- [Directions]: From the line containing "Open the USD currency selector" to the end of the records below, output each line exactly; include both ends and nothing else.

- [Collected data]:
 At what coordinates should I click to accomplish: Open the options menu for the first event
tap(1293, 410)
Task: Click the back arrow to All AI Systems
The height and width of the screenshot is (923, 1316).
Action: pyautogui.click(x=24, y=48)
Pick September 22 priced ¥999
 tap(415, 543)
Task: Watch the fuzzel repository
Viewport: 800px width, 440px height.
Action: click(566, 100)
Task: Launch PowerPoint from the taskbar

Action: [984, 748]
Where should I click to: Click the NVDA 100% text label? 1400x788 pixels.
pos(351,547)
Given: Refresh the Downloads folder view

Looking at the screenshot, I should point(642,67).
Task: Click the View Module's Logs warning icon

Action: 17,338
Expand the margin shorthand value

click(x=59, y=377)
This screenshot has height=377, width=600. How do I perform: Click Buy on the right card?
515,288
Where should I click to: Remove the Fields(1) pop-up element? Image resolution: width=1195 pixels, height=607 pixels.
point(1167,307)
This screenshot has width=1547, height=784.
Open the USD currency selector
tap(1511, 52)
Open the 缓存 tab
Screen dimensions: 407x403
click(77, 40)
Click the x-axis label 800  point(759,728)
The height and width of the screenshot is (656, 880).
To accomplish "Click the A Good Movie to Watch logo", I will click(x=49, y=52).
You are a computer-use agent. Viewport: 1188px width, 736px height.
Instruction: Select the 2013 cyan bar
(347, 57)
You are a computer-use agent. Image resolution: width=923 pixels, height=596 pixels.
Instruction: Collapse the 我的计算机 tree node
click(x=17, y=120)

- [Expected output]:
Open the USD currency selector
tap(1511, 52)
Open the 缓存 tab
Screen dimensions: 407x403
click(77, 40)
Click the x-axis label 800  point(759,728)
The height and width of the screenshot is (656, 880).
To accomplish "Click the A Good Movie to Watch logo", I will click(x=49, y=52).
You are a computer-use agent. Viewport: 1188px width, 736px height.
Instruction: Select the 2013 cyan bar
(347, 57)
You are a computer-use agent. Image resolution: width=923 pixels, height=596 pixels.
Instruction: Collapse the 我的计算机 tree node
click(x=17, y=120)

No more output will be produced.